Germany: a new crux for growth at OFI AM

On the 02/04/19 at 6:59AM


Erick Jarjat, in Mannheim

Christophe Mallet
Christophe Mallet

For OFI AM, international activities are a priority. In its “OFI 2020” strategic plan, development in new territories, meaning international development, is one of the priority areas for development at the asset management firm, alongside distribution in France. The implementation of the strategy involves some strong anchor points, including Germany in particular, as growth areas.

The asset management firm, with assets totalling about EUR72bn, did not want to take on the German market alone. “The German market is an attractive, dynamic market, but it is also a tough, very competitive market,” Christophe Mallet, director of international development at OFI AM, told NewsManagers at a major annual conference for investment professionals engaged in the German market, held in Mannheim on 30 and 31 January.

That’s why OFI AM decided to reach out to a local player, the regional bank Oldenburgische Landesbank AG (OLB), which since September 2018, has officially served as the exclusive strategic partner of OFI AM for the German and Austrian markets. OFI AM had initially, in June 2017, signed a simple distribution agreement with Bremer Kreditbank (BKB), the parent company of OLB, but since then, things have taken a different turn for OLB, which has merged with BKB. In the wake of the merger with OLB in summer 2018, OLB has become the single brand for the new group, and has made additions to its asset management activities, including Bankhaus Neelmeyer, a private bank which was previously acquired by BKB. In total, assets under management at OLB are about EUR7bn.

“The birth of our partnership comes at a time when the theme of sustainable development is gaining momentum on the German market. Investors are increasingly conscious of the impact of their investments, and as you know, we have been on this track for over 25 years already, and we have developed a major expertise in sustainable investment, which represents a real advantage, differentiating us from other players in this market,” says Mallet.

OFI AM will now sell 14 products on the German and Austrian markets, including several sustainable strategies under the brand name OFI RS (Responsible Solutions). To this end, OLB has built a dedicated team of four people, led by Nunzia Thiriot, head of asset management at OLB. “We are going to direct our efforts at two major client segments: B2B, meaning funds of funds and private banks, and institutional investors, meaning pension funds, foundations, and businesses,” Thiriot says.

“Our two largest shareholders are large mutualist insurance companies, France Macif and Matmut. So we know the issues institutionals have with Solvency 2 type regulations, ALM solutions, portfolio construction, and of course, SRI, perfectly. That can be an advantage that facilitates our development on the German market,” says Mallet.

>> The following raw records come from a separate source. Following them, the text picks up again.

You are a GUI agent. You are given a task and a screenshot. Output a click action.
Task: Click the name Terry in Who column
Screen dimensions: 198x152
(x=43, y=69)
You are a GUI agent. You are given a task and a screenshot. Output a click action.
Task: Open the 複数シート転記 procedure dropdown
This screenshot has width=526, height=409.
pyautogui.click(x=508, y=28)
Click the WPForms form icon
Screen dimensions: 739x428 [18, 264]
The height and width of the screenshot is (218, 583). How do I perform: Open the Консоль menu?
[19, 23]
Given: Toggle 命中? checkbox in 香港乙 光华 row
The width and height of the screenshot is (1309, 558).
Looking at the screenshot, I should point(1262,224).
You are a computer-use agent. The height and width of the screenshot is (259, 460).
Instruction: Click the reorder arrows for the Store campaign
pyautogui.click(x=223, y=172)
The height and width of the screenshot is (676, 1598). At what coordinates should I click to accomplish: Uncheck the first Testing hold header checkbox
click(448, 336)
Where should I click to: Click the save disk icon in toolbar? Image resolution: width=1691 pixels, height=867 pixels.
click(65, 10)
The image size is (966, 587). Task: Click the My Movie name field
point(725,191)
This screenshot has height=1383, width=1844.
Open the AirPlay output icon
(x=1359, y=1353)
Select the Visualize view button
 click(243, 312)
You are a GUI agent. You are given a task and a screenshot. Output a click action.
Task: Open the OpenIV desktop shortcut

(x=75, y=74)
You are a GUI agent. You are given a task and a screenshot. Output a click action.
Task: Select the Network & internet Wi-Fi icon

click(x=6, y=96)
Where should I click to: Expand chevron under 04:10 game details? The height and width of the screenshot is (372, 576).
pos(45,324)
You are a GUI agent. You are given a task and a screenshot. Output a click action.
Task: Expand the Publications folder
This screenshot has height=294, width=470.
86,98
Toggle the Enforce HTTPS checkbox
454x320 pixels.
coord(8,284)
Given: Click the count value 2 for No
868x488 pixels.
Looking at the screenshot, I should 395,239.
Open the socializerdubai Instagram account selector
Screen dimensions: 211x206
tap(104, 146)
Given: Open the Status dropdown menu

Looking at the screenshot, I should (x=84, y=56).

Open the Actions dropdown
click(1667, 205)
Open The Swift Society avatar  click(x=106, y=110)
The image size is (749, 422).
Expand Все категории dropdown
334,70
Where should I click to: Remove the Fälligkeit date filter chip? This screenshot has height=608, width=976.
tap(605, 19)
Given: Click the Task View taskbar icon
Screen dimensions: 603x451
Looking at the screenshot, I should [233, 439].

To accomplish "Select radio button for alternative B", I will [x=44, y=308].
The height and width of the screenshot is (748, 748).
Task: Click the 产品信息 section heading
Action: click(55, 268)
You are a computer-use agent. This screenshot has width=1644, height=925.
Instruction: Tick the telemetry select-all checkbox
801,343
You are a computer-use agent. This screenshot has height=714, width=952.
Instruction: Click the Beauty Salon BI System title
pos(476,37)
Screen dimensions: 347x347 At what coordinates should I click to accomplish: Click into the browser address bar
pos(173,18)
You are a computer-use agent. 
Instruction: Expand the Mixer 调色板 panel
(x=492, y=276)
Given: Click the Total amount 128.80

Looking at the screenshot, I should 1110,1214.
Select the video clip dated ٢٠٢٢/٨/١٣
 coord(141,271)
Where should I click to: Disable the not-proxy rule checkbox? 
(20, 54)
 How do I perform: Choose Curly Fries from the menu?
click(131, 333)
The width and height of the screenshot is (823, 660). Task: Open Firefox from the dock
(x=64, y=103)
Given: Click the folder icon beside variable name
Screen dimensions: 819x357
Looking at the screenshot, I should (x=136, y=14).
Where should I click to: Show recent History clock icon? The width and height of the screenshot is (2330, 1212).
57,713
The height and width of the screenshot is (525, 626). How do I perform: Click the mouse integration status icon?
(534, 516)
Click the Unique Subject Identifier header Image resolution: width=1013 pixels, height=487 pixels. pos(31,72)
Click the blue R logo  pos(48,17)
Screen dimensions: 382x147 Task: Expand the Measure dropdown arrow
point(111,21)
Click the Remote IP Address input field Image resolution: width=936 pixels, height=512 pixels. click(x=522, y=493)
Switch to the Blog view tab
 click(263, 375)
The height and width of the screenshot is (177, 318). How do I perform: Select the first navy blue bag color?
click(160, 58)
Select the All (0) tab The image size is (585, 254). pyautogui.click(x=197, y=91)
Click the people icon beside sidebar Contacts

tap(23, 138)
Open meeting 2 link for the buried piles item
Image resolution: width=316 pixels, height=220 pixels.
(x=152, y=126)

The partnership strategy chosen by OFI AM is not a new one. The same approach has previously been used on the Portuguese market. When in late 2014, Macif Portugal was acquired by the Portuguese insurer Caravela, Caravela awarded a management mandate to OFI AM. In addition to extending this partnership with Caravela, OFI AM is working with a local TPM, Bluemint, to explore future developments in Portugal. OFI AM also has a few direct clients via institutional and insurance mandates.

In addition to continuing its growth on the Portuguese market and taking on the German market, OFI AM is also keeping a close eye on the Spanish and Italian markets. “Spain and Italy will probably be our next two destinations. We should be in a position to give you more specific news soon,” Mallet says. International assets under management are expected to account for an growing proportion of assets, although currently, international assets represent only a few million euros.